Providing more patient accommodation Another $1m will be provided for additional patient accommodation services for North-West cancer patients who must travel to the Launceston General Hospital from our region to access the radiation oncology facility. “These will be dedicated family-style accommodation facilities, available specifically to patients who travel from the North-West Coast,” he said. “Radition oncology treatment is normally delivered over a six week period, so having this accommodation available will make a big difference for patients who currently have to travel back and forth everyday.” Mr Sidebottom said funding for these projects had been assisted with the funds previously proposed for a Medicare-eligible MRI unit on the North-West Coast. “An exhaustive application process has been unable to find a suitable or viable operator of an MRI business on the Coast, which means this process cannot proceed,” he said. Mr Sidebottom said Tasmania was already serviced by four Medicare-eligible MRI units (two in Launceston and two in Hobart). “In population terms, our State has better access to Medicare-eligible MRI units than most other States and Territories,” he said. “Given the difficulties involved with the MRI licence process, I support funding being re-directed into services that will be of greater benefit to North-West patients.” Mr Sidebottom has also welcomed tonight’s announcement of a $134m package of measures to tackle shortages of doctors and health workers in Australia’s rural and remote communities, including the North-West and West Coasts of Tasmania. “Attracting doctors and health workers to the North-West Coast has been very difficult in the past so I welcome this package which will bring many benefits to our region,” he said. The package will introduce incentives based on the principle of “the more remote you go, the greater the reward” to encourage doctors to work in rural and remote communities, like North-West Tasmania. The Rudd Government will also provide an additional $7.6m over three years to support the introduction of a new formula for funding the Divisions of General Practice network across Australia.

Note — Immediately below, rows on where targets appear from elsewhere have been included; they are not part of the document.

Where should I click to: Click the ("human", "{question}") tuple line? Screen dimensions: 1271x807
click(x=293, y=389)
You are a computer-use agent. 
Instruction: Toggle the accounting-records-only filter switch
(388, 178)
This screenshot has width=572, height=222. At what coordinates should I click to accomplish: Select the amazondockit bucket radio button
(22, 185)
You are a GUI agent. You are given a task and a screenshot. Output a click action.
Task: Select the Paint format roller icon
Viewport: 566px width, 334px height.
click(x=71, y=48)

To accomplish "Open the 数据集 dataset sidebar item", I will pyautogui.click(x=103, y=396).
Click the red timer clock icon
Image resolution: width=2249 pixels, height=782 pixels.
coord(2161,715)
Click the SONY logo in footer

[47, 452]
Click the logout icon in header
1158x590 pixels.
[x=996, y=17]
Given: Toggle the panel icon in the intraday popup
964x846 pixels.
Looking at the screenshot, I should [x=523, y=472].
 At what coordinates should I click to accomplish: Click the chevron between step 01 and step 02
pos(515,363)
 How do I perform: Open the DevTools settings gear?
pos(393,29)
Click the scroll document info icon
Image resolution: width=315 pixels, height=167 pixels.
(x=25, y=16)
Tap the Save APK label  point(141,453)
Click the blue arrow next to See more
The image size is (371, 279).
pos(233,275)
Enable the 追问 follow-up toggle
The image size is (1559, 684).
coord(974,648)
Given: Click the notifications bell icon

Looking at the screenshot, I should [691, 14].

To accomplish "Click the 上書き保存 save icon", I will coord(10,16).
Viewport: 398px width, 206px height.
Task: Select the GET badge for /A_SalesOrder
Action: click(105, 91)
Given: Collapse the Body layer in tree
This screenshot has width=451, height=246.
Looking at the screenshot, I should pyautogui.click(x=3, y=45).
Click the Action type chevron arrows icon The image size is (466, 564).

“The North-West Division of General Practice will benefit from a boost in base funding from the new formula, which better recognises local population growth and the demographics of North-West Tasmania,” he said. Mr Sidebottom said while he had lobbied hard to have a $7.7m oncology unit placed on the North-West Coast, he accepted the argument that it was too difficult to attract sufficiently trained personnel and the complementary equipment and associated services needed to make it viable. “In 2007 Kevin Rudd committed $7.7m for an oncology unit for Northern Tasmania, with the preference for the North-West Coast,” Mr Sidebottom said. “The Federal Minister for Health Nicola Roxon has announced tonight that the unit will be delivered to the Launceston General Hospital. “I understand people in our region will be disappointed by this announcement, but it is the view of the State Government, the Tasmanian Cancer Council and the North West Area Health Service that a lack of complementary services in North-West hospitals will not allow it to be viable. “I believe the funding will benefit more patients by adding to and complementing the existing oncology services in Launceston.” “I acknowledge it is hard for patients travelling from the North-West Coast but understand that it is more important that they access the very best services possible rather than seek to duplicate these with no real prospect of them being viable into the future. “I’m confident that the improvements to accommodation and existing cancer services on the North-West Coast announced tonight will provide better health outcomes for cancer patients in our region.